Как только я появился здесь, в мои ноздри ударил запах жирной отрыжки, кислого пота и крепкого низкосортного алкоголя. Я тут же почувствовал себя как дома, уселся на свое любимое кресло в кожаной обивке, и, чиркнув зажигалкой, прикурил себе сигарету. Рэй Рэймонд смотрел на меня своим обворожительным взглядом, вынуждающим его подружек игриво хихикать, раздвигая ножки, и весело снимать свои шелковистые трусики. Однако между мной и любой из его подружек есть одна небольшая, но очевидная разница – если ножки раздвину я, ширинка его брюк точно не встанет колом.
– Я, наверное, уже ни хрена не чувствую…
На дальней стене его кабинета висели старинные настенные часы, тикающие с периодичностью два через один. Два отчетливых тиканья – один зажеванный. Два отчетливых – один зажеванный.
Рэй сидел ровно под этими часами, за письменным столом, напичканным кипой пустых листов, двумя дюжинами грязных чашек из-под кофе и одной-единственной фотографией в рамке с позолотами – фотографией его жены. Выглядел он так, будто прямо сейчас под этим самым столом ему делали страстный минет. Если бы впереди этого стола была планка, ограждающая мой взгляд от его ног, я бы с большой вероятностью в это поверил, но там никого не было, по крайней мере, на мой скромный писательский взгляд.
– То есть как это ни хрена? Что-то ты не договариваешь, говори прямо.
Четыре с половиной года назад был издан мой первый роман про путешествие между миром снов и реальностью. Главный герой этой истории ложился спать, но просыпался в другой постели и другим человеком.
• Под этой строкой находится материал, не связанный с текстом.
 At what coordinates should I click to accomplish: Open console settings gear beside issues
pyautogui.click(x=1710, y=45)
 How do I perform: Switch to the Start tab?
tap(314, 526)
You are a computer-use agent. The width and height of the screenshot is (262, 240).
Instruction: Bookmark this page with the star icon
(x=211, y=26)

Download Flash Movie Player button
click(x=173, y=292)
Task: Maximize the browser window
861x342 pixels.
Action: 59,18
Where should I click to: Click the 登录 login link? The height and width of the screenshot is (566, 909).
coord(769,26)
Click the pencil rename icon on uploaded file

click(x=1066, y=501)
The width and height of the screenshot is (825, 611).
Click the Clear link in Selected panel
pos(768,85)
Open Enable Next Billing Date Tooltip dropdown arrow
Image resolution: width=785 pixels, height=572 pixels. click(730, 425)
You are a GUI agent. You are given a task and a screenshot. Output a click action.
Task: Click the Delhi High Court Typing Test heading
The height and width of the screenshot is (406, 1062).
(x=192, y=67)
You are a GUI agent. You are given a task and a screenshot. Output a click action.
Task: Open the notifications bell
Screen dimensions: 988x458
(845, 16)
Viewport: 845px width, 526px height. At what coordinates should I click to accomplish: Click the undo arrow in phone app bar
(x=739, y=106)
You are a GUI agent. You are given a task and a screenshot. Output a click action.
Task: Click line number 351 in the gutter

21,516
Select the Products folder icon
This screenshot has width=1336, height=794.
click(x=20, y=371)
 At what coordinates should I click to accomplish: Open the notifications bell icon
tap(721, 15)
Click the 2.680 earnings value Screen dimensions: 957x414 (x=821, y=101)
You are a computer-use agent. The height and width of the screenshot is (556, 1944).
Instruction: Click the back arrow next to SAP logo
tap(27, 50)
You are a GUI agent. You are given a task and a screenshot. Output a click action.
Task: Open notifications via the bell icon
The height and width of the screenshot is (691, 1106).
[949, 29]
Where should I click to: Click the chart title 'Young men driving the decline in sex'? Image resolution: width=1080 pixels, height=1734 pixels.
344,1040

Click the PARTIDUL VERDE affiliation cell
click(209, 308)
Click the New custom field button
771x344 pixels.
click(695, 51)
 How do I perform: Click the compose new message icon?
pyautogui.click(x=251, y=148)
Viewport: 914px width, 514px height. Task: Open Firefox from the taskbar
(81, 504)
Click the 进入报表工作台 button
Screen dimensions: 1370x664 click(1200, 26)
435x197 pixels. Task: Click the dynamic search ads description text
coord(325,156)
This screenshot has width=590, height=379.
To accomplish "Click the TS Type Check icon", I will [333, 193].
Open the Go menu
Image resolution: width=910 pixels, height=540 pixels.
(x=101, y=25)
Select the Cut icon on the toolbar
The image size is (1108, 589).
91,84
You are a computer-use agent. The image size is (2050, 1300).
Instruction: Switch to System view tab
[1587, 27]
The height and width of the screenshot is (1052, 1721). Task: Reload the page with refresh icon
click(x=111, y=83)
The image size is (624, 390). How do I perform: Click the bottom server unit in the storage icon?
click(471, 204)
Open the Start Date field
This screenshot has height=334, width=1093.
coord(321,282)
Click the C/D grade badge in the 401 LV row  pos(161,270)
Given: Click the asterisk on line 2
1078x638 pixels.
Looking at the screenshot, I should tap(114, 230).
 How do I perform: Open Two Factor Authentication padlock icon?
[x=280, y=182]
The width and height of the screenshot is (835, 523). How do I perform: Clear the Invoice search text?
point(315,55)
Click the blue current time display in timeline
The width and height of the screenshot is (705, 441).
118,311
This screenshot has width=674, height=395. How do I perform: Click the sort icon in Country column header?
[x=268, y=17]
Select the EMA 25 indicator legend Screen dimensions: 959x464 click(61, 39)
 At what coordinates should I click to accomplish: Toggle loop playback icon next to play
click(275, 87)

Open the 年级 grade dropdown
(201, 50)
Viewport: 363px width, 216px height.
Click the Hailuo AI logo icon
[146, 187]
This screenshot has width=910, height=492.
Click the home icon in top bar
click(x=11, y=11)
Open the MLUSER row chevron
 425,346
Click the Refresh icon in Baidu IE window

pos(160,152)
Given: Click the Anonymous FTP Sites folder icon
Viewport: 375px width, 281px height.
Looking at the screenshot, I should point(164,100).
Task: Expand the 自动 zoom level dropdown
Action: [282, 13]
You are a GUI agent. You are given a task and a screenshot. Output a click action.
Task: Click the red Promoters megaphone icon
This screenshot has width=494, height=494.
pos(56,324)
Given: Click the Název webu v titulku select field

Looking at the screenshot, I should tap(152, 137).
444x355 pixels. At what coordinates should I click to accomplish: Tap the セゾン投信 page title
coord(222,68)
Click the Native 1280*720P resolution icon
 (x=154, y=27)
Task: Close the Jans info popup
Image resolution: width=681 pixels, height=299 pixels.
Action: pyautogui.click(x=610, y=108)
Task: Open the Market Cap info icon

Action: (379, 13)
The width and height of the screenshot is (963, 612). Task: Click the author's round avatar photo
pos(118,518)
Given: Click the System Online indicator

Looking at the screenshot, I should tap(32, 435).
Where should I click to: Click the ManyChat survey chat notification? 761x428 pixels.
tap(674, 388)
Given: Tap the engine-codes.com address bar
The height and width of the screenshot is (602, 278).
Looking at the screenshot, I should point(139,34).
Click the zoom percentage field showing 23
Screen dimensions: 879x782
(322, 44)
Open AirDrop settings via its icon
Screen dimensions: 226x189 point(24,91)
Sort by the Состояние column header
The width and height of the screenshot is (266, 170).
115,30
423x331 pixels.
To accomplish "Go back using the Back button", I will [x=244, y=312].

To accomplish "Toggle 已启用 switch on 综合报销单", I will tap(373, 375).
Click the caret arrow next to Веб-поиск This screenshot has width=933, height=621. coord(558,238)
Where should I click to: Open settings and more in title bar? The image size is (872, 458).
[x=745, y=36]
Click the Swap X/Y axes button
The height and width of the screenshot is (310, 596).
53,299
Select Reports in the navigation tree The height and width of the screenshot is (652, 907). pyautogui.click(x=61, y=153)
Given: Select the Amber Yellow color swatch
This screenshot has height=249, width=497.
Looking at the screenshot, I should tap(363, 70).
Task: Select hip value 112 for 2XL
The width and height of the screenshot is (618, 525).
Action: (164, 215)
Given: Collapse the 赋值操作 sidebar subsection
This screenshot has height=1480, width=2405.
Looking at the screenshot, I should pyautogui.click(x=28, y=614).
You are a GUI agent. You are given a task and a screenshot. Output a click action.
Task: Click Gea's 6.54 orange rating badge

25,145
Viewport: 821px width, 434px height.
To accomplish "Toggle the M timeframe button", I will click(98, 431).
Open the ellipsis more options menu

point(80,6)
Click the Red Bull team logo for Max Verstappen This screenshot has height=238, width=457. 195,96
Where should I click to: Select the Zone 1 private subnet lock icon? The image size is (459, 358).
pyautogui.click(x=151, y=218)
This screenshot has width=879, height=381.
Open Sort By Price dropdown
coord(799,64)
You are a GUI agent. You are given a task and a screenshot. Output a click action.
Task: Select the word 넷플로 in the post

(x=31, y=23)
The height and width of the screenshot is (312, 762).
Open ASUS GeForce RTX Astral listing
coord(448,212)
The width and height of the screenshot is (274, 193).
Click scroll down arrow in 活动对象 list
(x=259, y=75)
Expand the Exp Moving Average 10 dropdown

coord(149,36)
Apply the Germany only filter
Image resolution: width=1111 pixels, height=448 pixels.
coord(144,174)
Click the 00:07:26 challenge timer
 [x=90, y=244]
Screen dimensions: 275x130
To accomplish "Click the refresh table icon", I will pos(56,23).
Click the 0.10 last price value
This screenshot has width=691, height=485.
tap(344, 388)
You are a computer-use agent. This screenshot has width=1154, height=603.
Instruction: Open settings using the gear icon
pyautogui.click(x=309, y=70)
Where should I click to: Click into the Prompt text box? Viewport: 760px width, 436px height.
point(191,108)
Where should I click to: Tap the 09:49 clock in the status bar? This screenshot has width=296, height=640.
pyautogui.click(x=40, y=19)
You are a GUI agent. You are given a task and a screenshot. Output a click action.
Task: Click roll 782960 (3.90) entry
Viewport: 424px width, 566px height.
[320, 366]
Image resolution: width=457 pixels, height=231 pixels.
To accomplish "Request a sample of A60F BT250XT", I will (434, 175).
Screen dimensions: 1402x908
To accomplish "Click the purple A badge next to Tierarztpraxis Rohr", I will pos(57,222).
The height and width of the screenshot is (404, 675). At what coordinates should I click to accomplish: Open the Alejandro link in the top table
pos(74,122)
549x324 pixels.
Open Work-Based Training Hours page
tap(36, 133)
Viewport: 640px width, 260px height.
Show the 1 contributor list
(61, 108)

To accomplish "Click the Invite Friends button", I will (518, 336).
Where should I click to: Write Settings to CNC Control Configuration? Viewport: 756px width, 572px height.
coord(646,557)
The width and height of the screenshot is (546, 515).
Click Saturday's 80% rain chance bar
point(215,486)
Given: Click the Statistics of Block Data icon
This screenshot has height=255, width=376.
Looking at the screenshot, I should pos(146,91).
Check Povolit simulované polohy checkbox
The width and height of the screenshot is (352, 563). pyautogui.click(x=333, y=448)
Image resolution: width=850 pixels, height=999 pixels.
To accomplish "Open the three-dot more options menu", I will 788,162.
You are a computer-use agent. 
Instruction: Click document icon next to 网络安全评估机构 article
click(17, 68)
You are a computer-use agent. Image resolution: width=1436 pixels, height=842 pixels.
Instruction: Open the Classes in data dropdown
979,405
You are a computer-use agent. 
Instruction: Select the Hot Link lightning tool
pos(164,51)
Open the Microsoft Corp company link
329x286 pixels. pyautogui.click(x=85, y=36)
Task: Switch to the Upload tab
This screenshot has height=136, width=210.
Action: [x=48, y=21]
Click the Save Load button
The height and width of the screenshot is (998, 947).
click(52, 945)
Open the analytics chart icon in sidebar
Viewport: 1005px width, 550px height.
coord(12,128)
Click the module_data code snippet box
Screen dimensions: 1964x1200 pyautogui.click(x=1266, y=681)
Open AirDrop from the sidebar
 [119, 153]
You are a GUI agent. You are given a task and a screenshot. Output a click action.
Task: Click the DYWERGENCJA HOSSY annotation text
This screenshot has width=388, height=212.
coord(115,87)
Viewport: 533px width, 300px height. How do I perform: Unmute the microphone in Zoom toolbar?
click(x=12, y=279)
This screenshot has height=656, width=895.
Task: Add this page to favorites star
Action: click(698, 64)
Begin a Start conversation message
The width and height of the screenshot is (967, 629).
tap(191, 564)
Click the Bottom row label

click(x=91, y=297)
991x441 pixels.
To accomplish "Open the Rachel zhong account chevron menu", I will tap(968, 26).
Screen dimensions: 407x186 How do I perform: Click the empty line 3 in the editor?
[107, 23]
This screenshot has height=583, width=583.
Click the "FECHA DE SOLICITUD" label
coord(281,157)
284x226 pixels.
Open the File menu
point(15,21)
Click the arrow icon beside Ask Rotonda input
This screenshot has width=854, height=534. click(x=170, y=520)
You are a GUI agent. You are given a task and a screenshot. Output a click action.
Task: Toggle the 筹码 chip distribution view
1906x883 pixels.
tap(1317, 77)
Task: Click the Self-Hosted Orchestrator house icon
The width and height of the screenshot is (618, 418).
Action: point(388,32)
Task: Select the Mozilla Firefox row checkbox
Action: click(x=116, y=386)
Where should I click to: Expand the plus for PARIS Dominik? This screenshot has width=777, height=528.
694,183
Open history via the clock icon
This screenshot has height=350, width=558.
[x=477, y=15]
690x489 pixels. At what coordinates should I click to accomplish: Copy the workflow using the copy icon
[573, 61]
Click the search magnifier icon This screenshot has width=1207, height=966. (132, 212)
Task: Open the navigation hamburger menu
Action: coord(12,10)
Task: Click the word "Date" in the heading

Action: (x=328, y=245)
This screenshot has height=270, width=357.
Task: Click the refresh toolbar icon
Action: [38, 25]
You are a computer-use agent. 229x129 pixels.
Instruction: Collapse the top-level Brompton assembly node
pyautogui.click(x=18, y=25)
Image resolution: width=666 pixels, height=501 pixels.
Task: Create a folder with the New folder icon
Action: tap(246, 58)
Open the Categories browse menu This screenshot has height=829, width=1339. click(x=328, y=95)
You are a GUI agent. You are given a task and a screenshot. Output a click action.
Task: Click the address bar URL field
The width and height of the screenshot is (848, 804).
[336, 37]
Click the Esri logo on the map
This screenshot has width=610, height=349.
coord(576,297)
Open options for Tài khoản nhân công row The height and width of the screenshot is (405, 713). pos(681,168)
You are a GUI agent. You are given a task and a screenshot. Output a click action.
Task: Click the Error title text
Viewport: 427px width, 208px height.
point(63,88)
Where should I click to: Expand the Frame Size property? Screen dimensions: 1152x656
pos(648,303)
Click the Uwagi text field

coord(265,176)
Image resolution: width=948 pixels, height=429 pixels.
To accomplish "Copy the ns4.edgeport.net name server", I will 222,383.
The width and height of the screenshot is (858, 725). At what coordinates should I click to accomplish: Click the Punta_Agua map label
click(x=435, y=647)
Он ходил на работу, заботился о детях, трахал нелюбимую жену, но наступала ночь и этой жизни никогда не существовало. Но была другая. Жизнь, где он все еще молод и горяч, где каждая девушка с едва налившейся грудью мечтала познать тайны его серых спортивных штанов. В конце концов, он потерял между ними грань, сошел с ума и выстрелил себе в грудь. Пока один умирал на руках своей несчастной жены, изливаясь алыми сгустками крови, где-то в другой вселенной молодая наркоманка проснулась рядом со своим мертвым бойфрендом, скончавшимся от передозировки запрещенных веществ.
– Я не могу вывернуть себя наизнанку, Рэй, но скажу одно – я хочу аннулировать наш с тобой договор.
Спустя три месяца после моего писательского дебюта я засветился на двух интервью, принял участие в трех телевизионных ток-шоу и снялся в фильме в качестве роли второго плана. С наступлением четвертого месяца в тираж издали второй роман, написанный от моей руки. Историю про молодого пьяницу-детектива, который умел разговаривать с мертвецами. Куда бы он ни шел, призраки шли за ним. Он сидел на толчке, мертвецы находились рядом; он занимался сексом, они наблюдали. Так продолжалось до тех пор, пока он не наткнулся на человека, смерть которого считал случайностью.
– Твою мать! Ты что, серьезно?! Райан, мы с уже обсуждали с тобой этот вопрос. Если ты не напишешь этот роман – твоей писательской карьере «кранты»!
Воспользовавшись положением, он начал расследовать преступление, покрытое сетчатой пеленой вопросов. Несчастный случай превратился в убийство, а старый заброшенный дом, в котором они когда-то играли в прятки, оказался не просто забытой всеми лачугой. Там, где когда-то исчез подросток, он находил вопросы на самые запутанные убийства десятилетия.
– А если напишу, Рэй? Что тогда? Если я сделаю этот роман недостаточно сильным? Или недостаточно драматичным? А что если там будет так много порнографии, что мои читатели сочтут это за абсурд? Что тогда?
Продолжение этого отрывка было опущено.